**Aim 1**
Reproduce every line of the records below word for word, omitting the pictures.

Tuesday, 11 June 2013

Writing a PHP/cURL Web Bot Class from scratch

Hey guys, for todays tutorial I'm going to discuss some aspects of building web bots What we're going to do is create a class to use to instantiate an instance of a web bot capable of making POST and GET requests and returning the output, it will also include several subroutines for parsing the data provided from Michael Schrenks book 'Webbots Spiders and Screenscrapers' The bot will allow you to specify a custom user agent and have proxy support, with this class it will make the ability to write much more complex scrapers extremely easy. I've posted something similar in the pastebin before but in this tutorial we'll go through creating it step by step so that it makes a little bit more sense. I always write bots as CLI scripts so reading my previous tutorial on the basics of PHP CLI can be a benefit but isnt required.

Creating our class

If you're not familiar with Object Oriented Programming some of these concepts may seem a little weird at first but just stick with it it'll make sense. Think of a class as being a custom data type that you define. This isn't exactly true but it helps to visualize it, as you will be creating a variable of the type of your class which then has access to all of the properties(variables) and methods(functions) that the class holds. This isn't meant to be a tutorial on OOP so I wont go into a lot of detail but things should be fairly straight forward with some examples.

The first thing we'll need to do after declaring our class is to declare our basic properties:



class webBot

{
    private $agent;
    private $timeout;   

    private $cook;
    private $curl;
    private $proxy;
    private $credentials;    // Specifies if parse $this->INCLudes the delineator   
    private $EXCL;    
    private $INCL;    // Specifies if parse returns the text $this->BEFORE or $this->AFTER the delineator
    private $BEFORE;
    private $AFTER;
}


The variables we're declaring here will define the behaviour of our webbot, the agent is the useragent it will display, in this example we will only use one generic user agent but it could be easily extended to include a list of useragents to switch between. The timeout tells the bot how long to keep connections open. cook will be the file where our cookies are stored. the $curl variable contains the actual curl instance. Proxy will either contain an ip:port pair or it will be null and it has an additional optional variable $credentials in case the proxy requires creds. The next four variables are constants for the parsing subroutines.

Now that we've defined all of these variables we will need to initialize them with values, we do this inside of the __construct() method which is automatically executed any time an instance of the webBot() object is created.


public function __construct($proxy=null, $credentials=null)

**Aim 2**
In the web bot tutorial, what does the $cook variable hold?

**Part of a data file**

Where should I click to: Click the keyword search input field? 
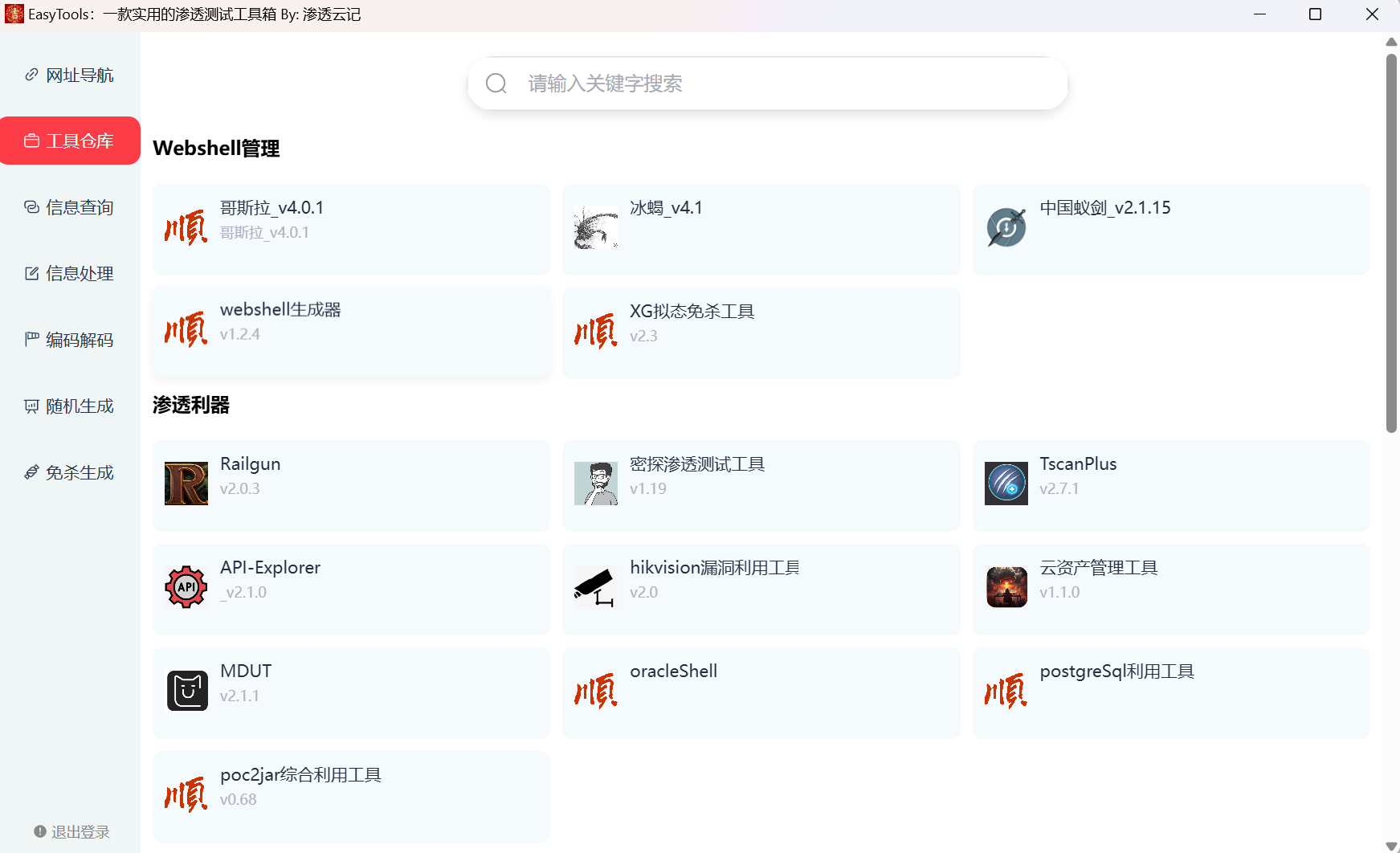(x=765, y=83)
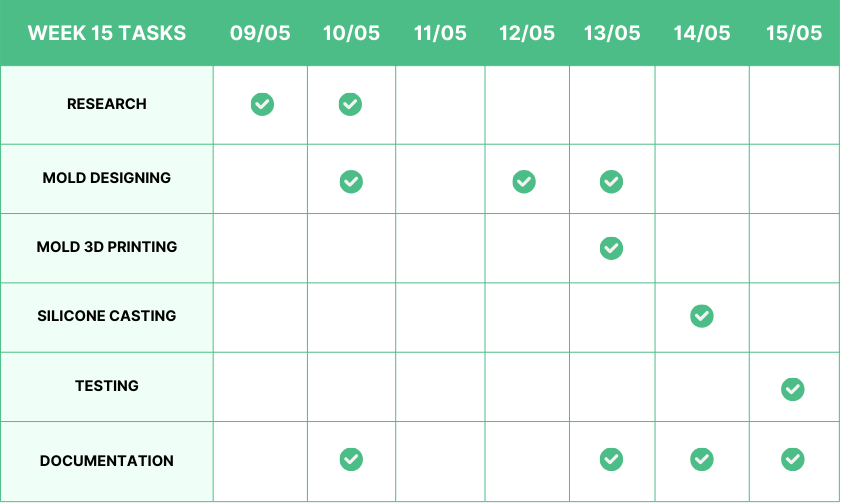Click the Research row label
The height and width of the screenshot is (503, 841).
click(x=107, y=104)
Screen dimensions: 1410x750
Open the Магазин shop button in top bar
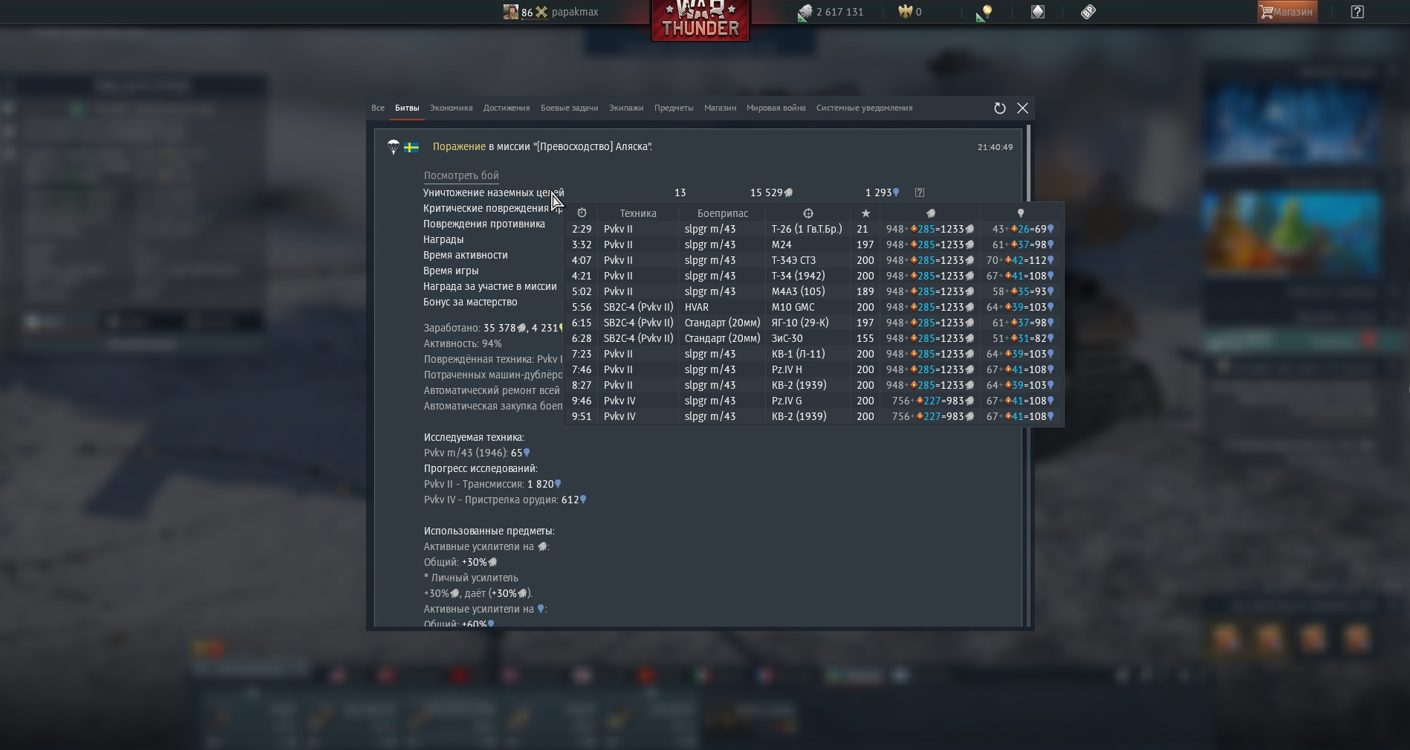point(1287,12)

**Complete response 1**
Where should I click to: Click the keyword search input field? 
(x=765, y=83)
Click the Research row label
The height and width of the screenshot is (503, 841).
click(x=107, y=104)
Screen dimensions: 1410x750
Open the Магазин shop button in top bar
point(1287,12)

**Complete response 2**
The file where the bot's cookies are stored.